Friday, November 09, 2012

A unique homestay place deep in the Kinabatangan jungle

The Heart of Borneo is a massive biodiversity-rich rainforest treasure house that straddles three contiguous countries, namely, Malaysia, Brunei and Indonesia on the island of Borneo. The 220,000 km² rainforest is the subject of a conservation agreement initiated by the World Wide Fund for Nature.

A recent International Conference brought representatives and experts to Kota Kinabalu to discuss the progress and future development of the HoB conservation effort.
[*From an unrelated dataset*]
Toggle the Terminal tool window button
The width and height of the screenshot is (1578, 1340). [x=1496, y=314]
The conference was not all about not cutting down trees and allowing space for wildlife to roam, however. Human habitation in and around the Heart of Borneo was also considered at the conference where "Shaping and Nurturing Sabah's Forest Together" set the theme for some purpose-oriented human activities in the conservation areas.
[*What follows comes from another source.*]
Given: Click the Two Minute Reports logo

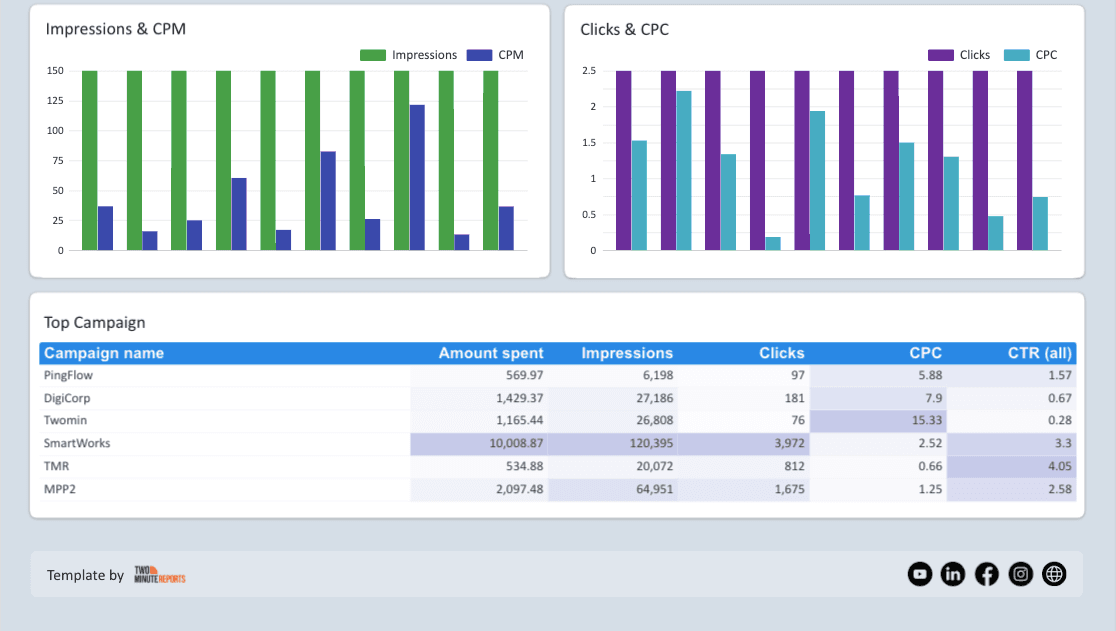Looking at the screenshot, I should (158, 575).
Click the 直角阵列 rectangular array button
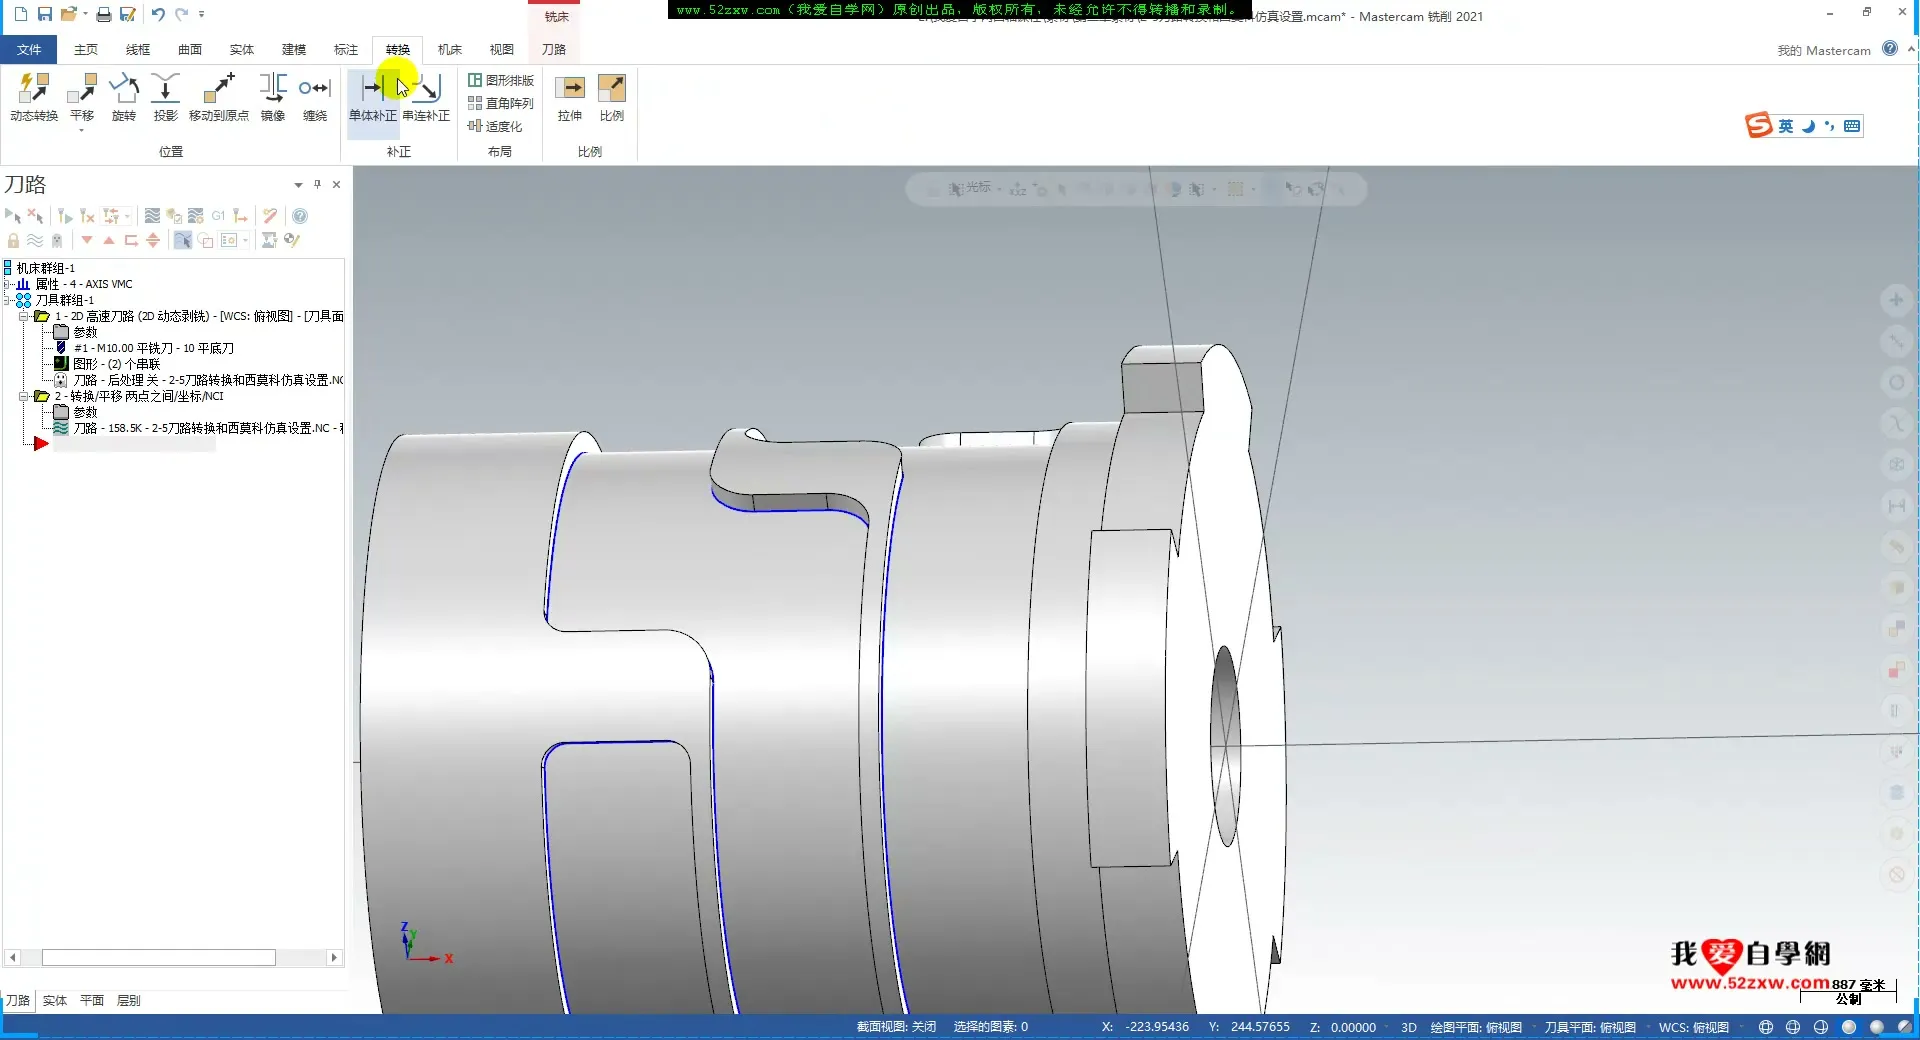Screen dimensions: 1920x1040 (x=501, y=103)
Tourism is of course an industry that can open up the protected rainforest to economic activities that do not harm nature. In the "Breakout Sessions" on Community Development (part of the agenda of the conference), Prof. Dr. Fadzilah Majid Cooke told delegates that one of the examples of equal sharing of benefits from high value conservation is found in Mukim Batu Puteh in Kinabatangan.

Cooperative Tourism Mukim Batu Puteh, Kinabatangan (KOPEL) Berhad has a Sabah homestay business centred on various eco-tourism activities in the Lower Kinabatangan region of Sabah.

Set up 15 years ago the cooperative earned RM1.4 million last year from the Miso Walai Homestay, which has a four-hectare niche in the Pin Supu Forest Reserve to support the tourism activities there.

Considered one of the best homestay establishments in Malaysia, Miso Walai (meaning ‘stay together in one house’ in Orang Sungai language) offers visitors an organised community-based cultural tourism experience drawn from stories and folklores of generations of Orang Sungai communities on the Kinabatangan River.

One interesting aspect of Miso Walai is that it has more than 35 households made up of about 400 people speaking some 20 indigenous dialects of the local of “Orang Sungai” communities living and working at the homestay complex.

The complex itself is made up of large traditional rustic homes with some modern conveniences . Traditional local food is served; household activities such as cooking, village sports and farm activities are part of the experience, as are wildlife encounters in the surrounding forests.